Personally, I enjoy indoor plumbing. But that's just me.
Tuesday, October 20, 2009 at 10:02AM Yesterday, Husband was on our balcony smoking, enjoying the sunshine, watching Sean crash his cars all over the sidewalk. Sean is our downstairs neighbor. He is five. He will tell you all about it, too. One is not even required to inquire. "HI, I'M FIVE!" (Interestingly enough, if you ask him how long he's been five, his brain will screech to a grinding halt, and for a time, he will stare at you as if you've asked him how to perform a heart bypass with a melon-baller. Blink. But then, the lightbulb! "FOREVER!")
In short, Sean's a hoot.
But back to yesterday. Husband came inside laughing and reported that apparently, Sean had been far too intent upon playing to be bothered with running inside when nature called.

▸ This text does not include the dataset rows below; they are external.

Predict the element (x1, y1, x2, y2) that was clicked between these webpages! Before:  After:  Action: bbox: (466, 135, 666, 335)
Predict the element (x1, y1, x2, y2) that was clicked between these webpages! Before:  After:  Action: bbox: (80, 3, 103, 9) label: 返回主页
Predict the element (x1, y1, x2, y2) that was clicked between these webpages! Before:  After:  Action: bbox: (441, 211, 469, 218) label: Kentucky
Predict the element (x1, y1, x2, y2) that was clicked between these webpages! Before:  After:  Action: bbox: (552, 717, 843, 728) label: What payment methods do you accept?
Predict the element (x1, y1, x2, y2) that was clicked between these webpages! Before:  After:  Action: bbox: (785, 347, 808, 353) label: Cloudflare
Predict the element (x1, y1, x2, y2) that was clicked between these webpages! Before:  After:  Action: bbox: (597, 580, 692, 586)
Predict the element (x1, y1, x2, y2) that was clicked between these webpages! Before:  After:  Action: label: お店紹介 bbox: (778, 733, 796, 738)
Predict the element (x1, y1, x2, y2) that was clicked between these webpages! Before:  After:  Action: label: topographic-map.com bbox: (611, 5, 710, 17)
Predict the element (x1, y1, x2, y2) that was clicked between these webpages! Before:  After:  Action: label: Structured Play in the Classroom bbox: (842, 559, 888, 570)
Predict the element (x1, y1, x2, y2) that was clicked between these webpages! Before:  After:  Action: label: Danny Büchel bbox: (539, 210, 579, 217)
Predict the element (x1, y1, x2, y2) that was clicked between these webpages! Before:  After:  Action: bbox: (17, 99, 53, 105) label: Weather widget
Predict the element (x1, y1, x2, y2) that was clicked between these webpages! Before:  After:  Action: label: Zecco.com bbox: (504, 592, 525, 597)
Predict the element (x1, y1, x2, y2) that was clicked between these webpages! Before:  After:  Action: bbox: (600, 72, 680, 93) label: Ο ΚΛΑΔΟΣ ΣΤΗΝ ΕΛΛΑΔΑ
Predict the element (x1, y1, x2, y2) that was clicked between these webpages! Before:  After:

Instead, he'd jumped up, yanked up his shirt/down his pants, stomped over to the pine tree outside our bedroom window, and whizzed all over the trunk.
And that begs a question.
Why do males insist upon peeing at vertical surfaces? When you see a guy peeing outside, it's always at a wall. Or tree. Or tire. Or some non-horizontal thing. With the exception of that utterly charming writing-in-the-snow thing, you never see a man just, you know, pee. On the ground. Can someone please explain?